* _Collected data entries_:
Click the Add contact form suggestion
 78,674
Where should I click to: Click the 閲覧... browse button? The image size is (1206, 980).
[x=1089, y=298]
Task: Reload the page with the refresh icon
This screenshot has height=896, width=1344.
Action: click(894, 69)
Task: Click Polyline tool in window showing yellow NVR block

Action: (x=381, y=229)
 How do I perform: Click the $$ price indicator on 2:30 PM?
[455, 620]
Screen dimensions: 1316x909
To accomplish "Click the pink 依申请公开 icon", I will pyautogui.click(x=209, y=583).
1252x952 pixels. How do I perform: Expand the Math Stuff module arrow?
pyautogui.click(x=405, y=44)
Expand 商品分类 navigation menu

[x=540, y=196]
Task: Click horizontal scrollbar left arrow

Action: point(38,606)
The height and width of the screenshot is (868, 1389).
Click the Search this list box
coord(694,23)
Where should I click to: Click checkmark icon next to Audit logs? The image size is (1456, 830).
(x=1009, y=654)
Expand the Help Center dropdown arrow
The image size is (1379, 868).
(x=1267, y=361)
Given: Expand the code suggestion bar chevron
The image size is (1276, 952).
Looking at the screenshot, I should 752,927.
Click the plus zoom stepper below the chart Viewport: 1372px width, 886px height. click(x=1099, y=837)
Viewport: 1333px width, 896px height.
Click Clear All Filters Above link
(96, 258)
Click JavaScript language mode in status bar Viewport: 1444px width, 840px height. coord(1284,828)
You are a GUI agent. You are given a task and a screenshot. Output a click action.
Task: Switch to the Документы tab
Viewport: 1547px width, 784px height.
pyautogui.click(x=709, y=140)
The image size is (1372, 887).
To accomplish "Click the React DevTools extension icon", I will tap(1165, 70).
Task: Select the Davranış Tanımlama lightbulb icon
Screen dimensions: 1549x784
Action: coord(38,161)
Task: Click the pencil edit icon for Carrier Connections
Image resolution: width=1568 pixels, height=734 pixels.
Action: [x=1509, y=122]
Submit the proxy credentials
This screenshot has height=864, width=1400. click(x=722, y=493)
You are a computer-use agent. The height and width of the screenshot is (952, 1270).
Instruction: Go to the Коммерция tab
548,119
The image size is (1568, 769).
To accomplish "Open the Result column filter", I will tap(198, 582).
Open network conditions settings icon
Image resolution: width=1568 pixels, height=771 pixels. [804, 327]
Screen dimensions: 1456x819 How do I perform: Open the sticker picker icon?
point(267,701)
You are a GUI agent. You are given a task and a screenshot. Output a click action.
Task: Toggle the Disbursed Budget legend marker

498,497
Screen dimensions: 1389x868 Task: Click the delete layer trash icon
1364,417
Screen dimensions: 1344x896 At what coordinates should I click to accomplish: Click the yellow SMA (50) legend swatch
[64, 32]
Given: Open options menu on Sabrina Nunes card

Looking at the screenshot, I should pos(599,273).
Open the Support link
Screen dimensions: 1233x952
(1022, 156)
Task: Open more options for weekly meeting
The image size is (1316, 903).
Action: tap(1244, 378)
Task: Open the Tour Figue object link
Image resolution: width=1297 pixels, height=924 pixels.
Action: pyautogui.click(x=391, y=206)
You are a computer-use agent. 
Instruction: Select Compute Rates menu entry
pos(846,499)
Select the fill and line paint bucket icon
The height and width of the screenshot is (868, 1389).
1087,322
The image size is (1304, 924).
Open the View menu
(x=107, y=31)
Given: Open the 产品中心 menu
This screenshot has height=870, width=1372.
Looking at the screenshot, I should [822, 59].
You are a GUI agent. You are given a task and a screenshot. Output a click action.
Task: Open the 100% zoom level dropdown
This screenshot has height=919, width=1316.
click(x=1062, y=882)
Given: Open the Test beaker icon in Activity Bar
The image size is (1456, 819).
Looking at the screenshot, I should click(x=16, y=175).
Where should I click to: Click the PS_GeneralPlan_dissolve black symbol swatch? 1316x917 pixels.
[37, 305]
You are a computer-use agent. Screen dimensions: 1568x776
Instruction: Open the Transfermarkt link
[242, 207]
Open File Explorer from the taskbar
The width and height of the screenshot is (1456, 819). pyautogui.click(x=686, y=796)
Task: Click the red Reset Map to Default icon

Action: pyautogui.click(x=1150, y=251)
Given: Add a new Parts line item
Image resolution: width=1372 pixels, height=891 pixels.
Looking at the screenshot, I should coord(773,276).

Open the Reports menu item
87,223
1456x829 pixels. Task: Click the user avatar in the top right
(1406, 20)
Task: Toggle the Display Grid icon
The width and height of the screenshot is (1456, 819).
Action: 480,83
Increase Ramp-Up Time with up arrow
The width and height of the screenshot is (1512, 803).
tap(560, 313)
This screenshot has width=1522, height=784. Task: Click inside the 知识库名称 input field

* _Task directions_:
Look through the data above for the word "will". Report each line where it occurs.

* _Expected answer_:
To accomplish "Click the pink 依申请公开 icon", I will pyautogui.click(x=209, y=583).
To accomplish "Click the React DevTools extension icon", I will tap(1165, 70).
To accomplish "Open the Result column filter", I will tap(198, 582).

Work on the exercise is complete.